### Required task
Copy out, with no changes, the part of the material that starts with the line containing "This screenshot has height=395, width=630." and ends with the line containing "[x=87, y=434]", including both of those lines.

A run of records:
_____

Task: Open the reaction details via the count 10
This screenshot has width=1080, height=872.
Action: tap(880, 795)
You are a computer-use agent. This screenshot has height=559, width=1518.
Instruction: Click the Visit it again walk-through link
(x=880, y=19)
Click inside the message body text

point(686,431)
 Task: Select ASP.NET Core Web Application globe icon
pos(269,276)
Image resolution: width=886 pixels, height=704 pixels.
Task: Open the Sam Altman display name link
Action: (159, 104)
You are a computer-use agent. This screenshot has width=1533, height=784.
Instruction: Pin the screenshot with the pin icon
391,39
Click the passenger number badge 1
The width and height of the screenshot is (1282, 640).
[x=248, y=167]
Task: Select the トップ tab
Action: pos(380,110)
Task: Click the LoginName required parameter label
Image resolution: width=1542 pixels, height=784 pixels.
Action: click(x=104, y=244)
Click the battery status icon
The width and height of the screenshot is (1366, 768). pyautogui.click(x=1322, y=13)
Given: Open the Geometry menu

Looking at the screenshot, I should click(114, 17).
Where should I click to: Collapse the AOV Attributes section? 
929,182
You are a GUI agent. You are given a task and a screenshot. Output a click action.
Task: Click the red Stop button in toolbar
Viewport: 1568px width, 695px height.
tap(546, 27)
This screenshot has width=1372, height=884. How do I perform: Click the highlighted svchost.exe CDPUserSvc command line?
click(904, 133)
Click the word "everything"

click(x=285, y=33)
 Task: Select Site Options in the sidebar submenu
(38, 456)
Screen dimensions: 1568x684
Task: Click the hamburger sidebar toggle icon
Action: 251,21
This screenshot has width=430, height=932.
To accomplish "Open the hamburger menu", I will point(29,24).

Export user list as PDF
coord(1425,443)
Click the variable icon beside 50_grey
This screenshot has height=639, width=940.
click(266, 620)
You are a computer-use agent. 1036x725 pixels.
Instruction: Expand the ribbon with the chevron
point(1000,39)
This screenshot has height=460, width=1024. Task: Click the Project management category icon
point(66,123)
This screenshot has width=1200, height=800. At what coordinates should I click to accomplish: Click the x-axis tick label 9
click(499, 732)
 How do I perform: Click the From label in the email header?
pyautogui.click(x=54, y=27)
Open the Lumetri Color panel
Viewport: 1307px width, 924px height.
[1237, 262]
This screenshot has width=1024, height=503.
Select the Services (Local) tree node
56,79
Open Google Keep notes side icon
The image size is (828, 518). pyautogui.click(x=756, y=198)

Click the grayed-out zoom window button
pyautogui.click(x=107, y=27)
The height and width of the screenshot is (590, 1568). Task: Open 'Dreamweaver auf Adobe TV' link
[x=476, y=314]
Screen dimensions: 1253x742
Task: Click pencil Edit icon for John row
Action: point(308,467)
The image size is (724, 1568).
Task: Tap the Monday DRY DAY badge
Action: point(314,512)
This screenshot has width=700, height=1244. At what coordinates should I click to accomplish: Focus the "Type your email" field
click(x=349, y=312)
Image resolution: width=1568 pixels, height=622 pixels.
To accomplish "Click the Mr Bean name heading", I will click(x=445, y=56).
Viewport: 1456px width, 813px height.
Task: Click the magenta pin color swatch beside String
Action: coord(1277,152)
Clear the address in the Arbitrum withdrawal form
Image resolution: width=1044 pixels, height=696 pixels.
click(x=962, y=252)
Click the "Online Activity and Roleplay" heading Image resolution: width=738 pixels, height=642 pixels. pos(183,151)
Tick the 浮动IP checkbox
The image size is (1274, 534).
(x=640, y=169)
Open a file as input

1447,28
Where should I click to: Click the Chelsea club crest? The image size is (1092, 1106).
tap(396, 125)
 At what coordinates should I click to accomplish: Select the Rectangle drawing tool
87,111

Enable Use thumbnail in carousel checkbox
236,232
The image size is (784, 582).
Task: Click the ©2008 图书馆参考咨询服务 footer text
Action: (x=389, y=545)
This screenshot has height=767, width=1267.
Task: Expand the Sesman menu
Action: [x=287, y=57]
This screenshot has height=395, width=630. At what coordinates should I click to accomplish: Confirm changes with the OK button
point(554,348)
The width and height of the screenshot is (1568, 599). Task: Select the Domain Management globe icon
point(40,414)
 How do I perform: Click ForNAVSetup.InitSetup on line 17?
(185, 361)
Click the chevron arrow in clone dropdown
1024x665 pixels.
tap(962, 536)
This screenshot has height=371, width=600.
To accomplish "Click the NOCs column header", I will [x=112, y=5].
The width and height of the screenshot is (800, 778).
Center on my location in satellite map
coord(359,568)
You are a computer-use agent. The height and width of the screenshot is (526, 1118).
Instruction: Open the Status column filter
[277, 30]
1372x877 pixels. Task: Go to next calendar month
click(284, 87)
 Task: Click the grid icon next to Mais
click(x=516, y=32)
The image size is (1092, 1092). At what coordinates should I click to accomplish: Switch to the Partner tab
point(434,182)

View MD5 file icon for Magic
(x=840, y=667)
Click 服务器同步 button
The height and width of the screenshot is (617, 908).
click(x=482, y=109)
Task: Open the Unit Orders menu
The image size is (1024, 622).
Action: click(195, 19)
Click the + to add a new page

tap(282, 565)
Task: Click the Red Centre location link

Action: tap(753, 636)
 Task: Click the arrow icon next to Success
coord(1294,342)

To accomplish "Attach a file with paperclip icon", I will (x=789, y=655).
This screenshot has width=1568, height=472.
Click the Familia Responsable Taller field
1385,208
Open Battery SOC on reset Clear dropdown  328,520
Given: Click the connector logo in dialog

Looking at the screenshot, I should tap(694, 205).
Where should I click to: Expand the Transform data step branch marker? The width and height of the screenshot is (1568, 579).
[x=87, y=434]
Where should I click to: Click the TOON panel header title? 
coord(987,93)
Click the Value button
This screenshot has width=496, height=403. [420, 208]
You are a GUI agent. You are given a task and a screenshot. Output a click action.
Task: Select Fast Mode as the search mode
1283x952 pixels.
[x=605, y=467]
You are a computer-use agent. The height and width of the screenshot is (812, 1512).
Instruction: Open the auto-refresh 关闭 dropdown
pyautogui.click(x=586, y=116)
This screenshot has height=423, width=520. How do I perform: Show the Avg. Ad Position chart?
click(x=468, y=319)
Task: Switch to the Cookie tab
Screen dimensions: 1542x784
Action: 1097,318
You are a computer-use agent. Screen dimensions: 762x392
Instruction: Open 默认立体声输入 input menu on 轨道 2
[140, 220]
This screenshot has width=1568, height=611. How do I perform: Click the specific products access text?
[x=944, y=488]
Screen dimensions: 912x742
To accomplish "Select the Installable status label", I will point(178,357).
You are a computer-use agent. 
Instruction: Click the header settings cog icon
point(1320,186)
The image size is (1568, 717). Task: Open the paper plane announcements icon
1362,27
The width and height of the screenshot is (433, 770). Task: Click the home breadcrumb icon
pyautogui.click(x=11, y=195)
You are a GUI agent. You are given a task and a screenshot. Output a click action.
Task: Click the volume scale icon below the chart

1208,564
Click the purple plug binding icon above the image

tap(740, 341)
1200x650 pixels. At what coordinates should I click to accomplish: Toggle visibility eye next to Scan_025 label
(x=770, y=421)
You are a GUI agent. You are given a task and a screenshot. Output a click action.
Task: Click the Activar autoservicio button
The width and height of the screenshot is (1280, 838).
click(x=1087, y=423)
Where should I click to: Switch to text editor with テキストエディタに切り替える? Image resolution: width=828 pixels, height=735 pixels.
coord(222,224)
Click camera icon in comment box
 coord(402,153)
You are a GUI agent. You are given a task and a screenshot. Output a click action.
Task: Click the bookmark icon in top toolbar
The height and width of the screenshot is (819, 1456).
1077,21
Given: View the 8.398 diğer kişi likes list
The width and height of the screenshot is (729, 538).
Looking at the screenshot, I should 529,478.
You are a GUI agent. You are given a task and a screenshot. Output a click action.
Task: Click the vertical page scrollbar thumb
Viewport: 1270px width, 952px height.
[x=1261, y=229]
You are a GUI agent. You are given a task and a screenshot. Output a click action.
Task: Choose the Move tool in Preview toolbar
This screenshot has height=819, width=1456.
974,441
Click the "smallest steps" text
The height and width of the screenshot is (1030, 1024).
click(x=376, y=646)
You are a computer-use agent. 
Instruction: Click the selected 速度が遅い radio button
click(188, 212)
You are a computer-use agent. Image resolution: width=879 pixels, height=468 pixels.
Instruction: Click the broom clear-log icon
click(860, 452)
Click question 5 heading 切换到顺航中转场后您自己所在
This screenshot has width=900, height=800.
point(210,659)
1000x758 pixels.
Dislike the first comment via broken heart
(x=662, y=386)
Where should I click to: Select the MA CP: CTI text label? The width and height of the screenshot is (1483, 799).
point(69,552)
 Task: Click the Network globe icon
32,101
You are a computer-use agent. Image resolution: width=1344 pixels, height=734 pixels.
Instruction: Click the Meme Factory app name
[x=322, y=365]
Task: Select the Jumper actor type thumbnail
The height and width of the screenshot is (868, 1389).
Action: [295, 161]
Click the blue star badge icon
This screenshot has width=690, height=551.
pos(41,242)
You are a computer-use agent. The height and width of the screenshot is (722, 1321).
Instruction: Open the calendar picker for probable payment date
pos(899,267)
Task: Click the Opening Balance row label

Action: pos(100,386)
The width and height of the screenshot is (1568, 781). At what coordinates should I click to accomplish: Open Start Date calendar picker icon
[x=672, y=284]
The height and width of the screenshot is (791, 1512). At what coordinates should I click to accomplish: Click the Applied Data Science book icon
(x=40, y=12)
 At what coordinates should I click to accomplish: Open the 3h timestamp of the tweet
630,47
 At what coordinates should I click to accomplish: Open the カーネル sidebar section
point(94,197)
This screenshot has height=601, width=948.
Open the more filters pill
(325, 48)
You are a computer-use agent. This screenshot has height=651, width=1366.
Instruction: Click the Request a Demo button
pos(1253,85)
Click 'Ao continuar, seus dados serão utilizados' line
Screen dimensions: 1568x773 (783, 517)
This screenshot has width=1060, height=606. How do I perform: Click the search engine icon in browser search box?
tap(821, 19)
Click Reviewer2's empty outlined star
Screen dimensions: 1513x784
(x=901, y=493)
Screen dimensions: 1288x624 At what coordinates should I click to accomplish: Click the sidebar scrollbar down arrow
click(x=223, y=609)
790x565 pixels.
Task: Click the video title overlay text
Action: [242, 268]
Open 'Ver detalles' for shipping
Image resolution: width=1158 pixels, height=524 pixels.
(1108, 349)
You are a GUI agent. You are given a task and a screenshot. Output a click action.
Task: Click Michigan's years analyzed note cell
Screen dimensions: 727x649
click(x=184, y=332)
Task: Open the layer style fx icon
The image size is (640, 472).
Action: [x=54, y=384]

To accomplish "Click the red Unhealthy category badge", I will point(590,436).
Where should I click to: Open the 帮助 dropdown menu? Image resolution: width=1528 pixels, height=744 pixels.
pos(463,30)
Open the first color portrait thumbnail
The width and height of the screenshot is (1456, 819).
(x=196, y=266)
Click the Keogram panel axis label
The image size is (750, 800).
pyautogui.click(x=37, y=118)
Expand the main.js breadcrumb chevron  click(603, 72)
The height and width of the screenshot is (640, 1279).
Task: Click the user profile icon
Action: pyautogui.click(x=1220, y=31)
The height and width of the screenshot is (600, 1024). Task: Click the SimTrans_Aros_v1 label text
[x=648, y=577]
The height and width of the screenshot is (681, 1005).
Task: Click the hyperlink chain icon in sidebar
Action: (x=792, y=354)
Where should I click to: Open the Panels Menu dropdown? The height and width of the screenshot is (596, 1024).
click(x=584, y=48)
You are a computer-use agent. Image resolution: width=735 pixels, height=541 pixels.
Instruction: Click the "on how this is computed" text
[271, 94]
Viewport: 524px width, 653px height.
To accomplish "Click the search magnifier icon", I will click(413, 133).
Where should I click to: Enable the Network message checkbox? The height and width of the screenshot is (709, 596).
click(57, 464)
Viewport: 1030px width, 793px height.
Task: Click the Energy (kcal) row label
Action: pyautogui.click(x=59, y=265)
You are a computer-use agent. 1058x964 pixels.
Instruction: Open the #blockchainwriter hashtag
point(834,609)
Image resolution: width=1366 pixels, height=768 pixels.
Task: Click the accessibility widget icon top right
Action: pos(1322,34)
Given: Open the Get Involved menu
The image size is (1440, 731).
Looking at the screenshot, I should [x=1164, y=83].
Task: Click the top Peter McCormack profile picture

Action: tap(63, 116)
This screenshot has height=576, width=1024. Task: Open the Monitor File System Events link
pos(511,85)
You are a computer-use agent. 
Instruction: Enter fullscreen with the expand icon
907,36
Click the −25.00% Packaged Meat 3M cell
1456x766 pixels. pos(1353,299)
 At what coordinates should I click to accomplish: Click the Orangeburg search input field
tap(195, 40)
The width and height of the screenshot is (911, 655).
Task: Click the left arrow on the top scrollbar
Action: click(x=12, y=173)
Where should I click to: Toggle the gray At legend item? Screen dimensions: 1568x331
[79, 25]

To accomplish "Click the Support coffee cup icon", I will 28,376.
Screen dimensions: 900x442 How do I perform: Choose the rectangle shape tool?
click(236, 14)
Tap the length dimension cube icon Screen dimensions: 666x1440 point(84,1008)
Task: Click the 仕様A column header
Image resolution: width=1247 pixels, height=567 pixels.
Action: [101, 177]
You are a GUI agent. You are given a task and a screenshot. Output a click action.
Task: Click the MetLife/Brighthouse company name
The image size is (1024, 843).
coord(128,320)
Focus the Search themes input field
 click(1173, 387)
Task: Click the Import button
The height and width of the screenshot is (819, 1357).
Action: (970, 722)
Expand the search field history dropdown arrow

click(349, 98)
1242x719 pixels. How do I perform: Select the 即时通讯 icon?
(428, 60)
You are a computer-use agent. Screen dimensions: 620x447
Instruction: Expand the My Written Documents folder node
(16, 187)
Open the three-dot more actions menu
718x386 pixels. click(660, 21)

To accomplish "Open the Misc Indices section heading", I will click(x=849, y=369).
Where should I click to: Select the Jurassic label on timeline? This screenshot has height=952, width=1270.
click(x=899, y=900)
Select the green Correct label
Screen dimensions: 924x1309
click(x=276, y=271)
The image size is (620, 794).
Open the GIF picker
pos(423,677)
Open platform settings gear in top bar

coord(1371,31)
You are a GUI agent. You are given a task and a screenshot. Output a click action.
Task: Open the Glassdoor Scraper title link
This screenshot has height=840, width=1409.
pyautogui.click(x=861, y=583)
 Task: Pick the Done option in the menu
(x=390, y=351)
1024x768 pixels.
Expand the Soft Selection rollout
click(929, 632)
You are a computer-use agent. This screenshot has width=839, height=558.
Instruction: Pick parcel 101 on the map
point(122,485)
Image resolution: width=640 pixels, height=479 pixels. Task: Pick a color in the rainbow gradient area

_____

### Response for this exercise
This screenshot has height=395, width=630. At what coordinates should I click to accomplish: Confirm changes with the OK button
point(554,348)
The width and height of the screenshot is (1568, 599). Task: Select the Domain Management globe icon
point(40,414)
 How do I perform: Click ForNAVSetup.InitSetup on line 17?
(185, 361)
Click the chevron arrow in clone dropdown
1024x665 pixels.
tap(962, 536)
This screenshot has height=371, width=600.
To accomplish "Click the NOCs column header", I will [x=112, y=5].
The width and height of the screenshot is (800, 778).
Center on my location in satellite map
coord(359,568)
You are a computer-use agent. The height and width of the screenshot is (526, 1118).
Instruction: Open the Status column filter
[277, 30]
1372x877 pixels. Task: Go to next calendar month
click(284, 87)
 Task: Click the grid icon next to Mais
click(x=516, y=32)
The image size is (1092, 1092). At what coordinates should I click to accomplish: Switch to the Partner tab
point(434,182)

View MD5 file icon for Magic
(x=840, y=667)
Click 服务器同步 button
The height and width of the screenshot is (617, 908).
click(x=482, y=109)
Task: Open the Unit Orders menu
The image size is (1024, 622).
Action: click(195, 19)
Click the + to add a new page

tap(282, 565)
Task: Click the Red Centre location link

Action: tap(753, 636)
 Task: Click the arrow icon next to Success
coord(1294,342)

To accomplish "Attach a file with paperclip icon", I will (x=789, y=655).
This screenshot has width=1568, height=472.
Click the Familia Responsable Taller field
1385,208
Open Battery SOC on reset Clear dropdown  328,520
Given: Click the connector logo in dialog

Looking at the screenshot, I should tap(694, 205).
Where should I click to: Expand the Transform data step branch marker? The width and height of the screenshot is (1568, 579).
[x=87, y=434]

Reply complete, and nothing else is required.